:: Records provided
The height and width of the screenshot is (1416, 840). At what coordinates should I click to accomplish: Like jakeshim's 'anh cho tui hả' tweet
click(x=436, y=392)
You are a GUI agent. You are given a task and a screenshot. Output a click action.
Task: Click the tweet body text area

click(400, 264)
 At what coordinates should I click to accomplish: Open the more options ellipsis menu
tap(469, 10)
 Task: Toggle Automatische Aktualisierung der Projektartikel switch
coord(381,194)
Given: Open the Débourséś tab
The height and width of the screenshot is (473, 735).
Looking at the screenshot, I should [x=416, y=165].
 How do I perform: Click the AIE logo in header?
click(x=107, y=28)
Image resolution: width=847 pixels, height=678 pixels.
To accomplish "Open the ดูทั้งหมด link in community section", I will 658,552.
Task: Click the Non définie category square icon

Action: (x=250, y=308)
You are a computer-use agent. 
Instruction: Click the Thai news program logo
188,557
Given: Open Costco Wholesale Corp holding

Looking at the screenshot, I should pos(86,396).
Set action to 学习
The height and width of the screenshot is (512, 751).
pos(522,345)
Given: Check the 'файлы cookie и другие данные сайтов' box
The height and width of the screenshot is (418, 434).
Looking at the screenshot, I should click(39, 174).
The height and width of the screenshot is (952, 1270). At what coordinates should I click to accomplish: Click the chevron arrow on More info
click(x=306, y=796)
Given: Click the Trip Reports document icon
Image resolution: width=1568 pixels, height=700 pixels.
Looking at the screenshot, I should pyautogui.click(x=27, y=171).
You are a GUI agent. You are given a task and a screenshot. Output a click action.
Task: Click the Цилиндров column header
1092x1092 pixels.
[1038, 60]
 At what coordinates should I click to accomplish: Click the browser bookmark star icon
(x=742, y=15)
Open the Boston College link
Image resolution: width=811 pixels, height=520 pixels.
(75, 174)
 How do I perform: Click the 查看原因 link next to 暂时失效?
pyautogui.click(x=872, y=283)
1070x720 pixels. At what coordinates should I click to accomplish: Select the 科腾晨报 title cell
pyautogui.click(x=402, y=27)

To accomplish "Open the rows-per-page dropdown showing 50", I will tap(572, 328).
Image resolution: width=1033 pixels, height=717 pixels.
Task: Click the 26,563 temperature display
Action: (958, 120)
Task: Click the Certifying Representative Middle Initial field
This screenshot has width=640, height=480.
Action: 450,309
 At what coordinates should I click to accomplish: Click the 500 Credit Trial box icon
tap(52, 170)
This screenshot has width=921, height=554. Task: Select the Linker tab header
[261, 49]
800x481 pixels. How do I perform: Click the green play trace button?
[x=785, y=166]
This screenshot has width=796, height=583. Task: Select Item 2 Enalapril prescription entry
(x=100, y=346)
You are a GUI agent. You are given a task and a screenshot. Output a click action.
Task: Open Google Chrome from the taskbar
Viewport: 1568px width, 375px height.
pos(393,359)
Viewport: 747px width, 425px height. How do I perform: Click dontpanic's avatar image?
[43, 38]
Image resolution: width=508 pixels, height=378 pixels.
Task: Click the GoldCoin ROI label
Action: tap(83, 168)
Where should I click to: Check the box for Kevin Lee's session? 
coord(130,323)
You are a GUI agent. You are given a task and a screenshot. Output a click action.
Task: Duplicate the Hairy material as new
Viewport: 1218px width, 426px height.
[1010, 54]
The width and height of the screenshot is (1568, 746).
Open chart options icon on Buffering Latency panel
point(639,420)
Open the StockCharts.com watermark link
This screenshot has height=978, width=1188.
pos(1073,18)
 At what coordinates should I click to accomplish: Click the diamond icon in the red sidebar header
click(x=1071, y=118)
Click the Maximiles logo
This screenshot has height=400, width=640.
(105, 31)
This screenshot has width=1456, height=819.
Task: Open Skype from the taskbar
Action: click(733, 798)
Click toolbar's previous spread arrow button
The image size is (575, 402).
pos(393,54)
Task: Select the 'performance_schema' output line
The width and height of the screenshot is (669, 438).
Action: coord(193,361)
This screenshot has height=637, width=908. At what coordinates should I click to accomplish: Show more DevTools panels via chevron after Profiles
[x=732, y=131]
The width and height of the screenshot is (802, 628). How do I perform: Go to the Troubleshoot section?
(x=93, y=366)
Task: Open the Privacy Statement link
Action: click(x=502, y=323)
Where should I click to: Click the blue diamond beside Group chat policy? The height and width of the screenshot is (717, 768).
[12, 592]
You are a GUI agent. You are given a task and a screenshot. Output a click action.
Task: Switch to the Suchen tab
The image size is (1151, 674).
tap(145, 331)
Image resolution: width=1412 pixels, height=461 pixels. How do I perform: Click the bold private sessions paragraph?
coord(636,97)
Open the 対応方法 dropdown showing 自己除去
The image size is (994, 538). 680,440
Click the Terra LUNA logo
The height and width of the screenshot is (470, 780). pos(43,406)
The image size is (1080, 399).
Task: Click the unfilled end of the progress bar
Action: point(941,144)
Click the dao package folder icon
::::
About this exercise: The reply must repeat all of the records precisely.

Output for this exercise:
The height and width of the screenshot is (1416, 840). At what coordinates should I click to accomplish: Like jakeshim's 'anh cho tui hả' tweet
click(x=436, y=392)
You are a GUI agent. You are given a task and a screenshot. Output a click action.
Task: Click the tweet body text area

click(400, 264)
 At what coordinates should I click to accomplish: Open the more options ellipsis menu
tap(469, 10)
 Task: Toggle Automatische Aktualisierung der Projektartikel switch
coord(381,194)
Given: Open the Débourséś tab
The height and width of the screenshot is (473, 735).
Looking at the screenshot, I should [x=416, y=165].
 How do I perform: Click the AIE logo in header?
click(x=107, y=28)
Image resolution: width=847 pixels, height=678 pixels.
To accomplish "Open the ดูทั้งหมด link in community section", I will 658,552.
Task: Click the Non définie category square icon

Action: (x=250, y=308)
You are a computer-use agent. 
Instruction: Click the Thai news program logo
188,557
Given: Open Costco Wholesale Corp holding

Looking at the screenshot, I should pos(86,396).
Set action to 学习
The height and width of the screenshot is (512, 751).
pos(522,345)
Given: Check the 'файлы cookie и другие данные сайтов' box
The height and width of the screenshot is (418, 434).
Looking at the screenshot, I should click(39, 174).
The height and width of the screenshot is (952, 1270). At what coordinates should I click to accomplish: Click the chevron arrow on More info
click(x=306, y=796)
Given: Click the Trip Reports document icon
Image resolution: width=1568 pixels, height=700 pixels.
Looking at the screenshot, I should pyautogui.click(x=27, y=171).
You are a GUI agent. You are given a task and a screenshot. Output a click action.
Task: Click the Цилиндров column header
1092x1092 pixels.
[1038, 60]
 At what coordinates should I click to accomplish: Click the browser bookmark star icon
(x=742, y=15)
Open the Boston College link
Image resolution: width=811 pixels, height=520 pixels.
(75, 174)
 How do I perform: Click the 查看原因 link next to 暂时失效?
pyautogui.click(x=872, y=283)
1070x720 pixels. At what coordinates should I click to accomplish: Select the 科腾晨报 title cell
pyautogui.click(x=402, y=27)

To accomplish "Open the rows-per-page dropdown showing 50", I will tap(572, 328).
Image resolution: width=1033 pixels, height=717 pixels.
Task: Click the 26,563 temperature display
Action: (958, 120)
Task: Click the Certifying Representative Middle Initial field
This screenshot has width=640, height=480.
Action: 450,309
 At what coordinates should I click to accomplish: Click the 500 Credit Trial box icon
tap(52, 170)
This screenshot has width=921, height=554. Task: Select the Linker tab header
[261, 49]
800x481 pixels. How do I perform: Click the green play trace button?
[x=785, y=166]
This screenshot has width=796, height=583. Task: Select Item 2 Enalapril prescription entry
(x=100, y=346)
You are a GUI agent. You are given a task and a screenshot. Output a click action.
Task: Open Google Chrome from the taskbar
Viewport: 1568px width, 375px height.
pos(393,359)
Viewport: 747px width, 425px height. How do I perform: Click dontpanic's avatar image?
[43, 38]
Image resolution: width=508 pixels, height=378 pixels.
Task: Click the GoldCoin ROI label
Action: tap(83, 168)
Where should I click to: Check the box for Kevin Lee's session? 
coord(130,323)
You are a GUI agent. You are given a task and a screenshot. Output a click action.
Task: Duplicate the Hairy material as new
Viewport: 1218px width, 426px height.
[1010, 54]
The width and height of the screenshot is (1568, 746).
Open chart options icon on Buffering Latency panel
point(639,420)
Open the StockCharts.com watermark link
This screenshot has height=978, width=1188.
pos(1073,18)
 At what coordinates should I click to accomplish: Click the diamond icon in the red sidebar header
click(x=1071, y=118)
Click the Maximiles logo
This screenshot has height=400, width=640.
(105, 31)
This screenshot has width=1456, height=819.
Task: Open Skype from the taskbar
Action: click(733, 798)
Click toolbar's previous spread arrow button
The image size is (575, 402).
pos(393,54)
Task: Select the 'performance_schema' output line
The width and height of the screenshot is (669, 438).
Action: coord(193,361)
This screenshot has height=637, width=908. At what coordinates should I click to accomplish: Show more DevTools panels via chevron after Profiles
[x=732, y=131]
The width and height of the screenshot is (802, 628). How do I perform: Go to the Troubleshoot section?
(x=93, y=366)
Task: Open the Privacy Statement link
Action: click(x=502, y=323)
Where should I click to: Click the blue diamond beside Group chat policy? The height and width of the screenshot is (717, 768).
[12, 592]
You are a GUI agent. You are given a task and a screenshot. Output a click action.
Task: Switch to the Suchen tab
The image size is (1151, 674).
tap(145, 331)
Image resolution: width=1412 pixels, height=461 pixels. How do I perform: Click the bold private sessions paragraph?
coord(636,97)
Open the 対応方法 dropdown showing 自己除去
The image size is (994, 538). 680,440
Click the Terra LUNA logo
The height and width of the screenshot is (470, 780). pos(43,406)
The image size is (1080, 399).
Task: Click the unfilled end of the progress bar
Action: point(941,144)
Click the dao package folder icon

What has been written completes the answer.